Regular readers will know that I just recently read Whitley Strieber's 2007 novel 2012: The War for Souls. While it has a certain Strieberian charm that kept me reading to the end, it is basically a very poorly written book, and I can't recommend it. The story has to do with three versions of earth that exist in parallel universes. One of these is the earth we know. Another is a world in which the dinosaurs never went extinct but rather evolved into a race of (mostly) evil humanoid reptiles. The third is very close to our world but has several differences; they have McDonald's, for example, but it has "emerald arches" rather than golden ones, that sort of thing. (They also had no World Wars and no Communism -- but inexplicably somehow still had a Manhattan Project and have the hydrogen bomb! As I said, it's poorly written.) The most obvious difference, though, is that this parallel earth has two moons -- and "two-moon earth" and "one-moon earth" are used throughout the novel to refer to these two similar worlds.

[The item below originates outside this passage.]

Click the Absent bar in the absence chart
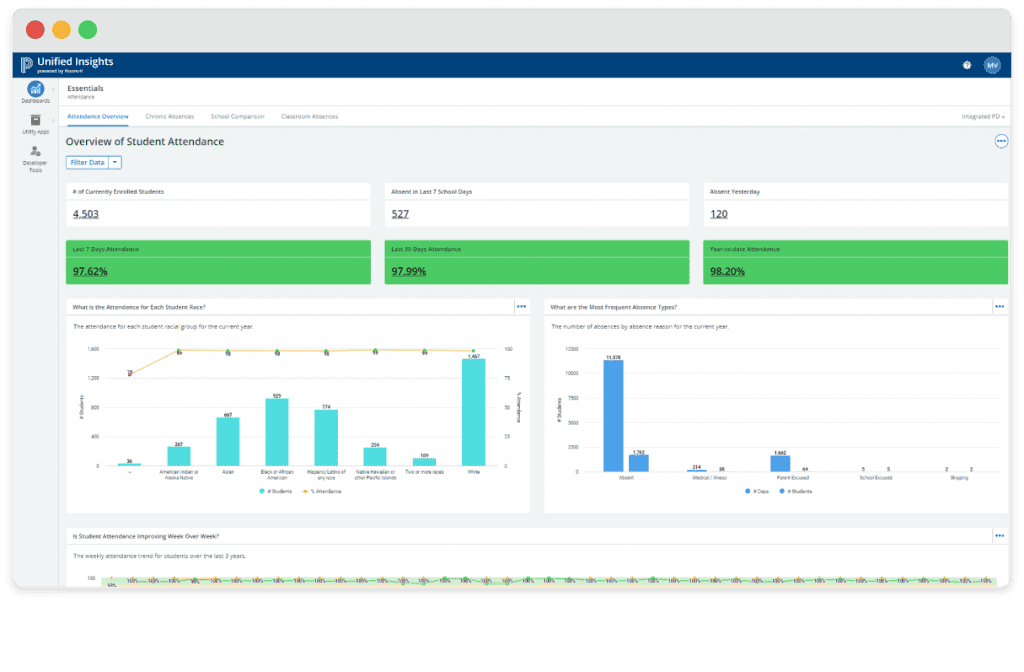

Meanwhile, back in the real world, it just so happens that NASA has recently discovered a tiny asteroid that has been orbiting the earth for a few years, and the press is hyping it a "second moon" despite its diminutive size (just a few meters wide). I discovered this a few days after finishing 2012 when Vox Day linked to a news story about it, titling his post (qv) "We're living in 1Q84."

I knew that 1Q84 was a novel by Haruki Murakami, and that the title is equivalent to 1984 (the Japanese word for "nine" sounds like the English name of the letter Q) but had not read it and knew nothing else about it. (I read A Wild Sheep Chase years ago and enjoyed it, but not enough to try anything else by the author.) A bit of Googling revealed that, just like Strieber's 2012, it is about a parallel earth that has two moons.

Reading the Vox Day post so shortly after finishing 2012 was a coincidence, but it's also a coincidence that two novels were written within a few years of each other -- by very different authors in different countries -- but each with a year as the title, and each featuring a parallel two-moon earth. Strieber's novel was published in 2007; Murakami's in 2009 and 2010 in Japanese, with the English version following in 2011. Therefore, any direct influence would have to have been from Strieber to Murakami rather than vice versa, which seems highly unlikely.

It occurs to me that the film 2010: The Year We Make Contact -- released in 1984, just as the final volume of Murakami's 1Q84 was released in 2010 -- also has a plot that revolves around two moons, in this case two of the moons of Jupiter, not those of a parallel earth. Coincidence, or deliberate homage?